"""

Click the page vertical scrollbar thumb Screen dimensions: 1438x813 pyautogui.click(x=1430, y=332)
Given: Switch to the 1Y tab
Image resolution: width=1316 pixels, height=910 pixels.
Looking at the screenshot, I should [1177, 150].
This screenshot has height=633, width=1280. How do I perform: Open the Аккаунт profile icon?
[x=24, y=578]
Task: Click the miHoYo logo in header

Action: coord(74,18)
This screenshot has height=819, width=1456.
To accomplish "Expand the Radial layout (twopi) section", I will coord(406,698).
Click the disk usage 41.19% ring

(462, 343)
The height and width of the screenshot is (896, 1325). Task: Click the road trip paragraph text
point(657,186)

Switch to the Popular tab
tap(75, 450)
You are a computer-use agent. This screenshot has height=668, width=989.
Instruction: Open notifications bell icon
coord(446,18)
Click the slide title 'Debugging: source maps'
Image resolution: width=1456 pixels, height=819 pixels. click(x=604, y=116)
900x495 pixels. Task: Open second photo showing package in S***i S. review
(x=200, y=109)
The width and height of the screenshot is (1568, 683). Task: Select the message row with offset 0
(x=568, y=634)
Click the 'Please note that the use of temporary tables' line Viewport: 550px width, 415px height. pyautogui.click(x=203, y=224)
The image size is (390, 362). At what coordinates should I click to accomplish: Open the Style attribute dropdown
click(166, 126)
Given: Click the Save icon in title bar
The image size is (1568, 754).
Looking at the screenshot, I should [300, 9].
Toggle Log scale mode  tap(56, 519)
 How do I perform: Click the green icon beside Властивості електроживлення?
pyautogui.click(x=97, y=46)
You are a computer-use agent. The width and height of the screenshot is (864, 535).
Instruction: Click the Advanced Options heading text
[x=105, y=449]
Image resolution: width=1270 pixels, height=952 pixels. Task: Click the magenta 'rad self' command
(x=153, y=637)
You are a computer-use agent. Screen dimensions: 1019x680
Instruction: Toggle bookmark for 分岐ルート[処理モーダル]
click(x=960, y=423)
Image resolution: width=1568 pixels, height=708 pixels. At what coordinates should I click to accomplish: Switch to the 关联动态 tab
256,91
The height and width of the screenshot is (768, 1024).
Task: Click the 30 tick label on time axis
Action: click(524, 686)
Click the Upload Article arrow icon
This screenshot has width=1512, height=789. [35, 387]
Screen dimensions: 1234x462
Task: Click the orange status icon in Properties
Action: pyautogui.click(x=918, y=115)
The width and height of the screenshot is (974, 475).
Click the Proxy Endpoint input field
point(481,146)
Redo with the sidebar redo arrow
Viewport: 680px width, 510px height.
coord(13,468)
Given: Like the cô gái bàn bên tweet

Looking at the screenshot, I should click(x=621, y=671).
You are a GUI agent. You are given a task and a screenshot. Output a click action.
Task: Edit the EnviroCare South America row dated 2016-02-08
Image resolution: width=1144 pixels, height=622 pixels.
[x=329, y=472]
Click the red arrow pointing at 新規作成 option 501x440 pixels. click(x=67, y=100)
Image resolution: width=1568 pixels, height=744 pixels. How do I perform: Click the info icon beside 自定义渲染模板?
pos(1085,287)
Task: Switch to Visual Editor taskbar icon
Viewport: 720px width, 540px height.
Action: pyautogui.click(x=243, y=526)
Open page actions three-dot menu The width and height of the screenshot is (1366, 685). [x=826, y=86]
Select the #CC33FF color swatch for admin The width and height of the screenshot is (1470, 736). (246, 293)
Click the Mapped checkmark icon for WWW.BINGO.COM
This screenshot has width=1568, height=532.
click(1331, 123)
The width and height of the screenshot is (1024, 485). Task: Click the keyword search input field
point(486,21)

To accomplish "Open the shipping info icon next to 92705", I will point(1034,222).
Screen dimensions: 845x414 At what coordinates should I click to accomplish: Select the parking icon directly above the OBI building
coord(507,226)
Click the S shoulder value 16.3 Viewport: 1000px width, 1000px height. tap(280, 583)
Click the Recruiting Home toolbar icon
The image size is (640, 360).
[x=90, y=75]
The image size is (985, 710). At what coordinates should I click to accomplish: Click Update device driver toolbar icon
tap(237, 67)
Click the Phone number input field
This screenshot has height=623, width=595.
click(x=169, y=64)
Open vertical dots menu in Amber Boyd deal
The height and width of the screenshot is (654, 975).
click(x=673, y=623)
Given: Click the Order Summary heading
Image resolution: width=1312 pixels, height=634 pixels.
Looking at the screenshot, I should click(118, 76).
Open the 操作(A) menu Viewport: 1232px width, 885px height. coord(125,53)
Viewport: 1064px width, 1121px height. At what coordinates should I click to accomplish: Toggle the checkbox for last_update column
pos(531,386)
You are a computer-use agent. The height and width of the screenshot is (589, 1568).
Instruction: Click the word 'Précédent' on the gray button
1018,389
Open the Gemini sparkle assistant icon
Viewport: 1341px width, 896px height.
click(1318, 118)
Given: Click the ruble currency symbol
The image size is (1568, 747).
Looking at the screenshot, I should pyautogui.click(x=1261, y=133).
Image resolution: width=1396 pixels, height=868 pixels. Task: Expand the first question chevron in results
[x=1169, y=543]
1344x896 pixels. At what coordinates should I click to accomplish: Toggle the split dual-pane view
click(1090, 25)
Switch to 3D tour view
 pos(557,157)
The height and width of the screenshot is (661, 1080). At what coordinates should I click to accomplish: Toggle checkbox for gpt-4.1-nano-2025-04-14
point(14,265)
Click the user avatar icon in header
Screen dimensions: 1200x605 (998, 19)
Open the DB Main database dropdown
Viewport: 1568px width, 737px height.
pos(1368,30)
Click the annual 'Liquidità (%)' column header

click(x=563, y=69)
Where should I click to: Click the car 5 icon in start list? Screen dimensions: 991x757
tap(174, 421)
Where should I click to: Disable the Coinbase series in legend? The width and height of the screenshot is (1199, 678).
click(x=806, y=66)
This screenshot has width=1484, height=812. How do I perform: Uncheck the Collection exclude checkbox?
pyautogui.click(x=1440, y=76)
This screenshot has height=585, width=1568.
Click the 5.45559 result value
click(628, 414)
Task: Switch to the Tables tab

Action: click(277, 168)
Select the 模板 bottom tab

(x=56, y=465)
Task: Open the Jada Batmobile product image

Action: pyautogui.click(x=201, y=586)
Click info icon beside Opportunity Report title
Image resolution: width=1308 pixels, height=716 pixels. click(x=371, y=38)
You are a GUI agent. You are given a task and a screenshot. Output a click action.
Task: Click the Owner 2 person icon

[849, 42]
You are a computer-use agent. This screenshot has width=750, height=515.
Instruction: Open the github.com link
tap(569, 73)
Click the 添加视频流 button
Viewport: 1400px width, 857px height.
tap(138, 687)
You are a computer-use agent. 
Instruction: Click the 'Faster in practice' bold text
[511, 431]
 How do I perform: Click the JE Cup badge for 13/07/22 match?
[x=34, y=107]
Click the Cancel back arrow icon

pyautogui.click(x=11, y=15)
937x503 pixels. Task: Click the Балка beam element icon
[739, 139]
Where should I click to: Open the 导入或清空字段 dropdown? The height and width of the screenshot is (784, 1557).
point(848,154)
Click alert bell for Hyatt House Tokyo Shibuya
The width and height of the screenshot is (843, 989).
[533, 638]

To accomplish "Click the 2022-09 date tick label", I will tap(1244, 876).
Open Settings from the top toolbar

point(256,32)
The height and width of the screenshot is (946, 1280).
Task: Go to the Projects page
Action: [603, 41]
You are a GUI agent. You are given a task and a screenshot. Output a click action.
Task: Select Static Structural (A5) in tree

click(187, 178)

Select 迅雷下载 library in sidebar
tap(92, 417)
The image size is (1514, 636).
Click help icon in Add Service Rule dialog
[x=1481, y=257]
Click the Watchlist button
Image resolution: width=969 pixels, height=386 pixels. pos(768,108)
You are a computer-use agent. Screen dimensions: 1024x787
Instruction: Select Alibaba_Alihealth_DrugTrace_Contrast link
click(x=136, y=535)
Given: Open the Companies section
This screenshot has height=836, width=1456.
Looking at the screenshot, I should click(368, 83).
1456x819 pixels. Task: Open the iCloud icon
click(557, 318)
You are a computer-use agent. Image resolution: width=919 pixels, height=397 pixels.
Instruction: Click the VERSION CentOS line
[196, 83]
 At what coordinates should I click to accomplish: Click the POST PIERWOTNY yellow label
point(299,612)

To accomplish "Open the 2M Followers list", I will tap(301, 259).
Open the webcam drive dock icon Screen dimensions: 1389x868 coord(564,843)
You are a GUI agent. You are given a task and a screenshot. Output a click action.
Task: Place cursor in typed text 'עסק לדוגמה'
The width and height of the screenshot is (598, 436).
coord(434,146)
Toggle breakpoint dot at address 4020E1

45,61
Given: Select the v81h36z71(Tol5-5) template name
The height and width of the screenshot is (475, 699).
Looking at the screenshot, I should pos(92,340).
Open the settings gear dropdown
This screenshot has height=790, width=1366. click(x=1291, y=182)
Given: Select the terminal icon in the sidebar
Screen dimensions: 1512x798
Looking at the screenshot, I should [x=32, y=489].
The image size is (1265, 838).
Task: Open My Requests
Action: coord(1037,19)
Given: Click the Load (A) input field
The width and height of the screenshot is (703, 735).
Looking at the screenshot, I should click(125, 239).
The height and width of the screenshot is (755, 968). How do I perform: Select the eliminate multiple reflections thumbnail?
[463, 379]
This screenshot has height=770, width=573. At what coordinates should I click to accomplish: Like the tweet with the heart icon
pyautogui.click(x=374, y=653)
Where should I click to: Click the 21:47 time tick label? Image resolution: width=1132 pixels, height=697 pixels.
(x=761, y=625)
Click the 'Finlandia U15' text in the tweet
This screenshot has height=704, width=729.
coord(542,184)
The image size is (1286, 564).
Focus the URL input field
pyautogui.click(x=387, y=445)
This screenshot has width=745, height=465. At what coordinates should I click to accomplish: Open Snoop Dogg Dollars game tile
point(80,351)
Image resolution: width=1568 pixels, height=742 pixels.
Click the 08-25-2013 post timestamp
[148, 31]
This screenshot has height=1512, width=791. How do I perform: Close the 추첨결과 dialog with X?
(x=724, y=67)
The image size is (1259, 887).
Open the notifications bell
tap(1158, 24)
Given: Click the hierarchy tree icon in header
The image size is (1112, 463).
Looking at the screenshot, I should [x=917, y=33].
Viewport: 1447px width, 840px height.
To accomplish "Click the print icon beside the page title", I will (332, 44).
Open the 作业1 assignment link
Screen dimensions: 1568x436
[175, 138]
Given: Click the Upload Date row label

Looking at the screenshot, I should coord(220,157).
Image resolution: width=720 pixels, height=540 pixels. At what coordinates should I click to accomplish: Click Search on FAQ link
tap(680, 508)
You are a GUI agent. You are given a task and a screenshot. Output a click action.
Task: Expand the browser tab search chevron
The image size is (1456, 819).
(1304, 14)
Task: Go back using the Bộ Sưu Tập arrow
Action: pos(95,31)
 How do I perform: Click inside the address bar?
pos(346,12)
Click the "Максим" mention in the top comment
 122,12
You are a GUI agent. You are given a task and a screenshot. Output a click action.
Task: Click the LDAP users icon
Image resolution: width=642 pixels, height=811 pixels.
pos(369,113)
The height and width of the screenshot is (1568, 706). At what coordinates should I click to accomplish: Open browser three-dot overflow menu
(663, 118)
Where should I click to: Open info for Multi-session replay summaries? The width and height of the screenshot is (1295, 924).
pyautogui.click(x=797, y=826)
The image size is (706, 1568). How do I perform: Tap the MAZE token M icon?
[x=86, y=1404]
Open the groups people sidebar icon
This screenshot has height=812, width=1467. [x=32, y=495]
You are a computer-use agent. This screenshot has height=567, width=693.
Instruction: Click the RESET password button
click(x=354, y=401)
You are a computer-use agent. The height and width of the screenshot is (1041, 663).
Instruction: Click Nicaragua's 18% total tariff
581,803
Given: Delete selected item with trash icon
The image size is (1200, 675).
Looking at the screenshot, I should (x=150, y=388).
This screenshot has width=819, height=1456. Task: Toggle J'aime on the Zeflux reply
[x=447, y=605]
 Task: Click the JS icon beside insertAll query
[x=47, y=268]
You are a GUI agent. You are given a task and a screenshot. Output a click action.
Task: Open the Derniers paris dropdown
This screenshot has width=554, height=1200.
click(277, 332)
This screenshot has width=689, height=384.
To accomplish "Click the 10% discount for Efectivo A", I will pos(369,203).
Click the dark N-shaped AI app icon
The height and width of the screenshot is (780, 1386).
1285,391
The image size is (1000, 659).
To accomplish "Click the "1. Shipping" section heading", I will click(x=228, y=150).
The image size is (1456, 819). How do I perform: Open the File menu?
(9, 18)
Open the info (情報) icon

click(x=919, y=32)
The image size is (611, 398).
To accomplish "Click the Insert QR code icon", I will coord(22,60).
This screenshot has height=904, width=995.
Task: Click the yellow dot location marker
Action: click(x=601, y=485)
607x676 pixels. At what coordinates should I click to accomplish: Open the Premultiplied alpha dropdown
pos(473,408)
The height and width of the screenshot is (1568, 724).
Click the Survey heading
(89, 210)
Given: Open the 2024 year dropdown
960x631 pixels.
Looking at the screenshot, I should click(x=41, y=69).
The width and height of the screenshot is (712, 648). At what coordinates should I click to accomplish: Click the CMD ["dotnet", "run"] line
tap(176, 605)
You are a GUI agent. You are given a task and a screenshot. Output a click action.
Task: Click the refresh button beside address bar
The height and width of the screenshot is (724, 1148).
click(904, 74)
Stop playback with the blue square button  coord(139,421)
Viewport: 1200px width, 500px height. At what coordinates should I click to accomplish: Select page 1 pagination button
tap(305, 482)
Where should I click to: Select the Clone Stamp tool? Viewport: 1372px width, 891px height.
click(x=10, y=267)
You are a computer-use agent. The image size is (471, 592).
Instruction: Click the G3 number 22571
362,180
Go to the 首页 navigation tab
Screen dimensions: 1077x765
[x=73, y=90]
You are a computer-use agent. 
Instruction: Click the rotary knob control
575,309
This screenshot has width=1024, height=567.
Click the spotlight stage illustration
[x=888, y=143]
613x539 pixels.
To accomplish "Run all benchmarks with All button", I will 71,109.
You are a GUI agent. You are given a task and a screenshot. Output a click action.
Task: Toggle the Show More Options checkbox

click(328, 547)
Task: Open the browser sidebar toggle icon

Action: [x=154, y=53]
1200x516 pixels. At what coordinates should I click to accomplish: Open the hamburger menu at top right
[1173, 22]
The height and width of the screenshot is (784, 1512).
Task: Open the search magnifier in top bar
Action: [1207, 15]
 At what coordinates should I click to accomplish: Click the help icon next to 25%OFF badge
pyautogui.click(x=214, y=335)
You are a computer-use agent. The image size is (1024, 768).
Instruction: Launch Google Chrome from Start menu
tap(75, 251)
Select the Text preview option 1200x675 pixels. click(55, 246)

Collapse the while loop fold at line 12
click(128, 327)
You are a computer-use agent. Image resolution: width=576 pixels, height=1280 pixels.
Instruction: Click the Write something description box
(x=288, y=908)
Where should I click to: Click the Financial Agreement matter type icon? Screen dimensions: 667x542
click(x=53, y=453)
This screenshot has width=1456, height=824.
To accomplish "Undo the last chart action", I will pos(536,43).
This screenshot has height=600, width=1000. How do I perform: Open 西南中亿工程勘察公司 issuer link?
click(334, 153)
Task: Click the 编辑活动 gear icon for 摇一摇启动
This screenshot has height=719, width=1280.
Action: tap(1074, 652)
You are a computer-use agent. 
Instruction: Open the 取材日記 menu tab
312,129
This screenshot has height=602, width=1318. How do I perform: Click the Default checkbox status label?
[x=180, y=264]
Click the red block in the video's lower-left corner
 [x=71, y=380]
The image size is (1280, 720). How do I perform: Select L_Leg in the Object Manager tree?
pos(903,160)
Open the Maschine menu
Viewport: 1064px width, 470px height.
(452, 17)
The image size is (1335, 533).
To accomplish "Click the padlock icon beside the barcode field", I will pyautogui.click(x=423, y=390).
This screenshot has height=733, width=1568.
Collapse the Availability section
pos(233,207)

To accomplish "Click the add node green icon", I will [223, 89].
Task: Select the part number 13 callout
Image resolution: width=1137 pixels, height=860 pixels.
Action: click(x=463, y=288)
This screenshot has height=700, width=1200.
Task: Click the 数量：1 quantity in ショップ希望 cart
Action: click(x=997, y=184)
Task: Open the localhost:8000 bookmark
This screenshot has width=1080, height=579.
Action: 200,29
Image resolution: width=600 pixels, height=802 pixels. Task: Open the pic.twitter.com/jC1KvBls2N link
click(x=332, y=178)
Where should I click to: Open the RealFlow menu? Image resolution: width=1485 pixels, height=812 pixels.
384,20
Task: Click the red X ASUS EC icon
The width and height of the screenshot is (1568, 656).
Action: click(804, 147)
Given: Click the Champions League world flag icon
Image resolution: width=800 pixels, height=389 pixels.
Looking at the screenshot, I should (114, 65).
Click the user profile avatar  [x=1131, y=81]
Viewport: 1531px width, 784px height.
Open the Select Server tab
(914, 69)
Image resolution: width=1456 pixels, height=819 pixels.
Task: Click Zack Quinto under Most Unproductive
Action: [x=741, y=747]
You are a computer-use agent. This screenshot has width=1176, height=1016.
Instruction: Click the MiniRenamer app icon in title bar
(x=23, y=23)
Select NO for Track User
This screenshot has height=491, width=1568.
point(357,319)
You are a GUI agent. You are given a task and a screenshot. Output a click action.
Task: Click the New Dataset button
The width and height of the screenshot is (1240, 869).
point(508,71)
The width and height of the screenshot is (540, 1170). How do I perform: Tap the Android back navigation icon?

"""

Aim
Please report how many lines of the records above contain the word "profile", counting only matches with the same case. Give only the number.

Reply to the exercise
2